| ORLANDO, Florida
ORLANDO, Florida A high-profile U.S. study raising doubts about the heart-protective effects of widely used niacin came under severe criticism on Tuesday at a major medical meeting.
The government-funded study, whose initial results were released in May and presented at the American Heart Association meeting on Tuesday, found that adding Abbott Laboratories Inc's Niaspan, a long-acting version of niacin, to cholesterol-lowering statins did not further prevent heart attacks, strokes and other adverse events.
Niacin raises "good" HDL cholesterol and the findings raised doubts about the benefits of increasing HDL.
But at a press conference at the meeting, Dr. Philip Barter of the Heart Research Institute in Sydney, Australia, said the Aim-High study was not properly designed to test the benefits of niacin.
"This trial disturbs me greatly," said Barter, who was designated by the AHA conference to critique the study. "The design was such that in no way could it test the hypothesis of raising HDL or the benefit of niacin."
Barter said any conclusions on niacin needed to wait for the results of a much larger study involving a Merck & Co drug that includes niacin. That study involves more than 25,000 patients, as opposed to 3,414 in Aim-High, and is expected to be completed next year.
"If that trial doesn't show a positive effect, niacin is finished," Barter said. "We shouldn't draw any conclusions or change practice based on this."
Niacin, also known as Vitamin B3, has long been known to raise HDL and lower triglycerides, another type of blood fat that raises heart risks.
Millions of heart patients take niacin on the assumption that it will reduce heart risks.
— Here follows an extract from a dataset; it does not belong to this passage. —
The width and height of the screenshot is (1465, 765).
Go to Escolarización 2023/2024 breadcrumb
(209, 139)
Heart disease remains the world's leading cause of death.
AN OVERLY AMBITIOUS GOAL?
In the Aim-High study, all participants were given Zocor, also known as simvastatin, while some were given a second cholesterol-lowering drug, Zetia, to make sure their bad LDL cholesterol stayed at very low levels. More than half of the patients had suffered a heart attack prior to the trial.
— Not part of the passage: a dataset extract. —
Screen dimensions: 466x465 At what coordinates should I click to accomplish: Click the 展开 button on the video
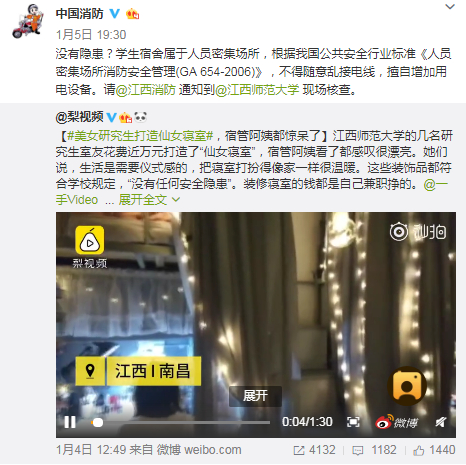(255, 396)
The National Heart, Lung, and Blood Institute, part of the National Institutes of Health, announced in May it had stopped the Aim-High study early. An independent panel looked at the interim results and concluded niacin offered no benefits beyond statins, even though it significantly increased HDL and cut triglycerides.
In criticizing the study, Barter said researchers were being "incredibly ambitious" in setting a goal of 25 percent reduction in cardiac events including stroke and heart attack.
Given the study's design, Barter said it would have taken 15 to 20 years to draw any such conclusions.
The results also may have been confounded by the fact that patients who were taking Zocor but not niacin saw their good cholesterol rise, limiting the difference with the group taking niacin.
Other cardiologists also took issue with the study.
"I think the study was poorly designed in the first place, and I agree with Dr. Barter that it doesn't answer the question," said Dr. Steven Nissen, chief of cardiology at the Cleveland Clinic.
Asked if patients should stop taking niacin until its benefit can be clearly determined, Dr Stephen Nicholls also of the Cleveland Clinic said, "Don't throw the baby out with the bath water. It has a number of metabolic effects" beyond HDL raising.
Dr. William Boden, who presented the Aim-High results, said he "respectfully" disagreed with Barter and defended the trial.
"The result is not what we expected to find," said Boden, of the University at Buffalo, New York.
Abbott's Niaspan, the market-leading form of prescription niacin, has annual sales of about $1 billion but is expected to lose exclusivity in late 2013. Abbott's shares were up 0.1 percent in morning trading.